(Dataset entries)
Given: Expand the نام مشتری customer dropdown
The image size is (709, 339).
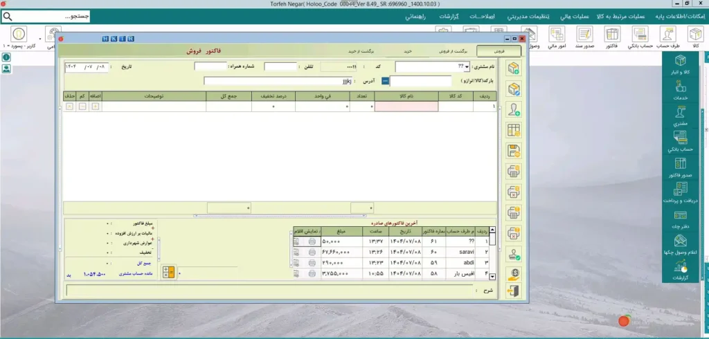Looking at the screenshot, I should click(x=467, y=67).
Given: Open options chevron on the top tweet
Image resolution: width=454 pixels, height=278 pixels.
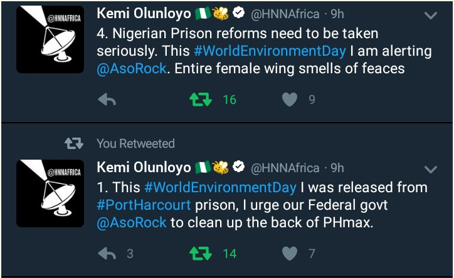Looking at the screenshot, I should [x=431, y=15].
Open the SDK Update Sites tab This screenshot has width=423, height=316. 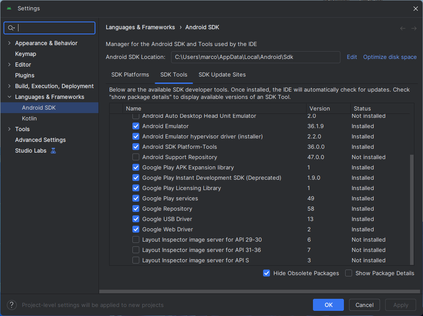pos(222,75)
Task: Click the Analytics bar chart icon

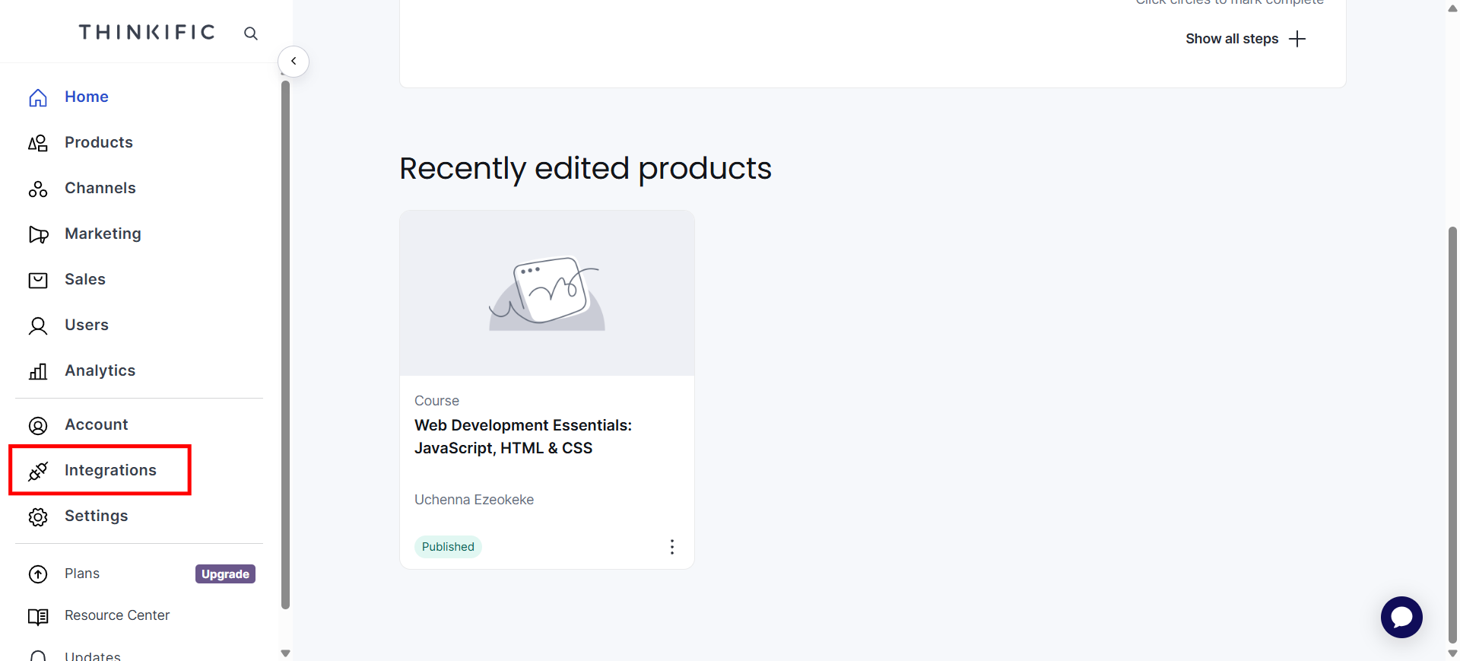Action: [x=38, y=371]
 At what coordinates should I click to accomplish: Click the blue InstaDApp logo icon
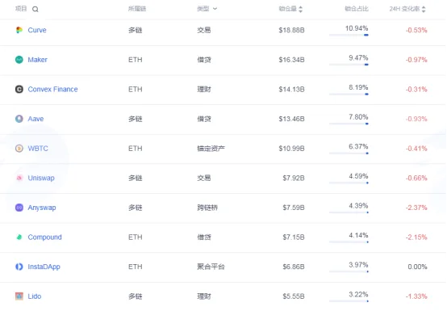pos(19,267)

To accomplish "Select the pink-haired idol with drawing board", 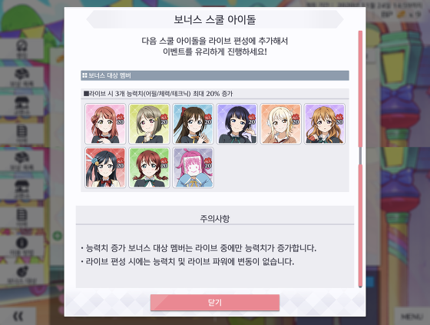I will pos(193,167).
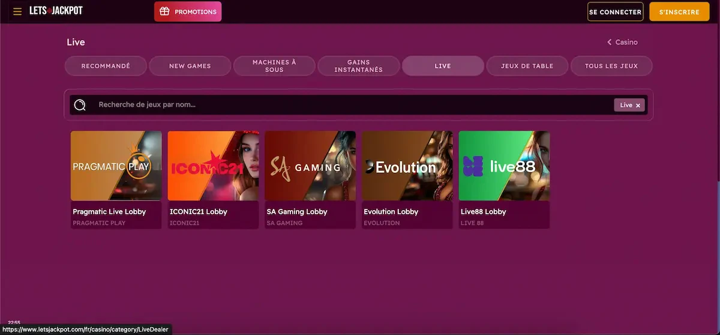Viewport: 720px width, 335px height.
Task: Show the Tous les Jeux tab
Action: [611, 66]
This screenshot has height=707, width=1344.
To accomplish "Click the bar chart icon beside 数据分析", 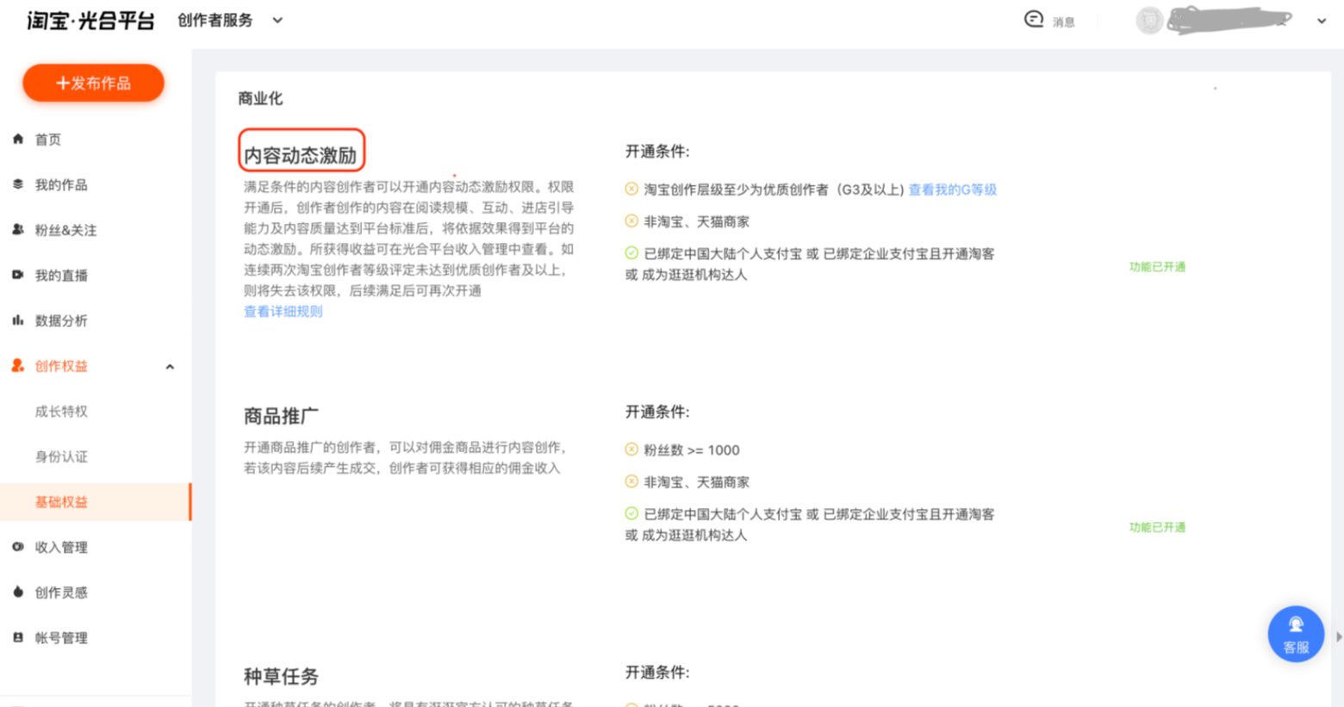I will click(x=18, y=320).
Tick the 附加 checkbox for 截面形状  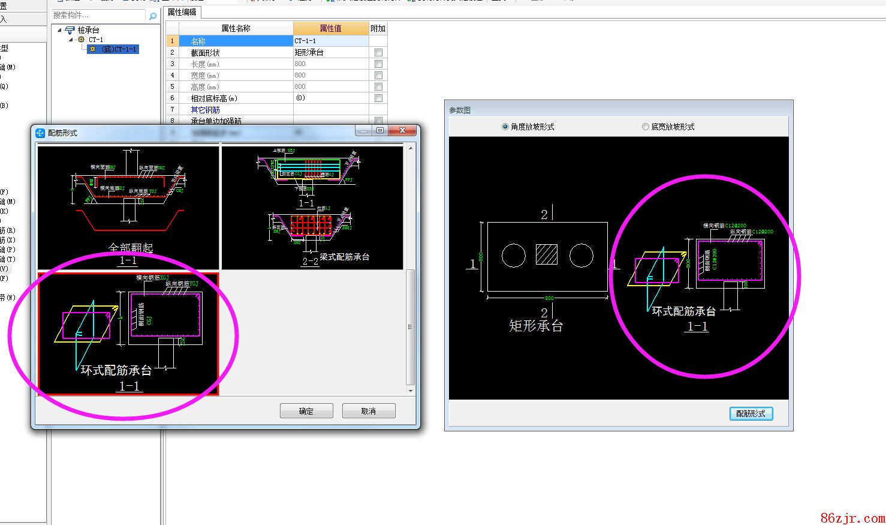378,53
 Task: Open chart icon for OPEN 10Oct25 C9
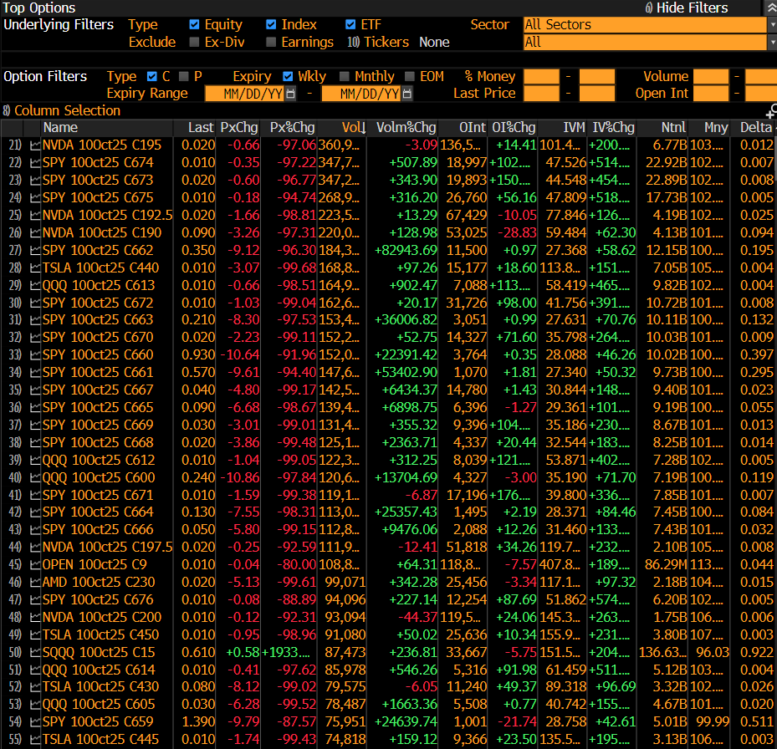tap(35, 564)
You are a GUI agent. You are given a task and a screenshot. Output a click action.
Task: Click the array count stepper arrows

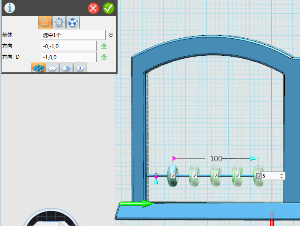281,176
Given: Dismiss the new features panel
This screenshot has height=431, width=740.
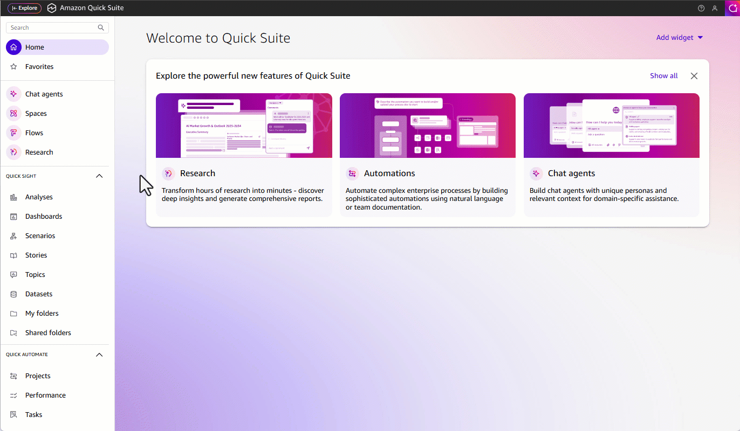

### [Task prompt]
Starting at the line that contains "Task: Open chart icon for OPEN 10Oct25 C9", output every line through the end of the data, both ends included, and nothing else; pictures stay out.

### [Answer to the problem]
 Task: Open chart icon for OPEN 10Oct25 C9
tap(35, 564)
You are a GUI agent. You are given a task and a screenshot. Output a click action.
Task: Click the array count stepper arrows

281,176
Given: Dismiss the new features panel
This screenshot has height=431, width=740.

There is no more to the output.